Mead Recipes PDF Print
Written by Mephiston      Saturday, 10 April 2010 14:16
Article Index
Master Terafan`s Clove Mead
Syr Michael of York Mead
Maple Mead
White Pyment
Master Robyyan`s Quick Mead or Weak Honey Drink
Original recipe (Digbie, p. 124):
Master Robyyan`s recipe:
Gyrth`s Quick or "Short" Mead
Basic Wildflower Mead
Oldest Mead Recipe

The Following article is a continuation of Vlad's FRG Research Paper on Meade.

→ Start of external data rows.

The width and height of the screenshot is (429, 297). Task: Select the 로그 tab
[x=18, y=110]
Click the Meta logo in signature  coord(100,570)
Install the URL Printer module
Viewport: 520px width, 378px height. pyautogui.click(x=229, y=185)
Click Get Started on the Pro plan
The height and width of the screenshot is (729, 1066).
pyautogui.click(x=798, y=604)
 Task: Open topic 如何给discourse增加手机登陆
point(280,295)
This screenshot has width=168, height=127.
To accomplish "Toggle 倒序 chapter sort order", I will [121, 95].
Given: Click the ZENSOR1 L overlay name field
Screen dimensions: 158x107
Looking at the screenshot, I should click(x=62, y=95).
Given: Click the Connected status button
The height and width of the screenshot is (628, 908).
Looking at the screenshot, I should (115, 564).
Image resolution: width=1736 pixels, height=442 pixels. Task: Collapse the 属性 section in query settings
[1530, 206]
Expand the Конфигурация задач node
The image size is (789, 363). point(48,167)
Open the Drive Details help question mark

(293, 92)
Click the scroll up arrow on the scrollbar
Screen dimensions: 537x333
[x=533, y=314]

Master Terafan`s Clove Mead

Ingredients

  • 1 Gallon Water
  • 3 lbs Honey (1 quart)
  • 1 Lemon
  • 12 Cloves
  • 1 cup strong tea
  • Epernay II yeast

Add the honey to one gallon of boiling water. Turn off the heat and stir well. Slice or juice the lemons and add along with the clove and tea. Let stand covered until cool. Pour into a gallon jug and add the yeast. Epernay II yeast works very well, but champagne yeast or ale yeast are also fine.
Let it ferment for 18 days, and then siphon into bottles. Seal or cap the bottles and let sit at room temperature for two weeks, then put in the refrigerator. You can drink it at any. time now.

Syr Michael of York Mead

Ingredients
  • 1 Gallon Water
  • 2 1/2 lbs Honey
  • 1 Lemon
  • 1/2 tsp Nutmeg
  • 1 pkg Ale or Champagne yeast

Syr Michael of York, raised in the East Kingdom, wrote the original article in the Knowne World Handbook on brewing. He has won East Kingdom brewing competitons several times with this recipe.

Boil the water and honey. Add the juice of the lemon and the nutmeg. Boil, skimming the foam that rises to the surface, until it stops foaming. Let cool to blood temperature, actually under 90 degrees F, then pitch the yeast.

Let it work two and a half weeks, bottle it and let it age two weeks.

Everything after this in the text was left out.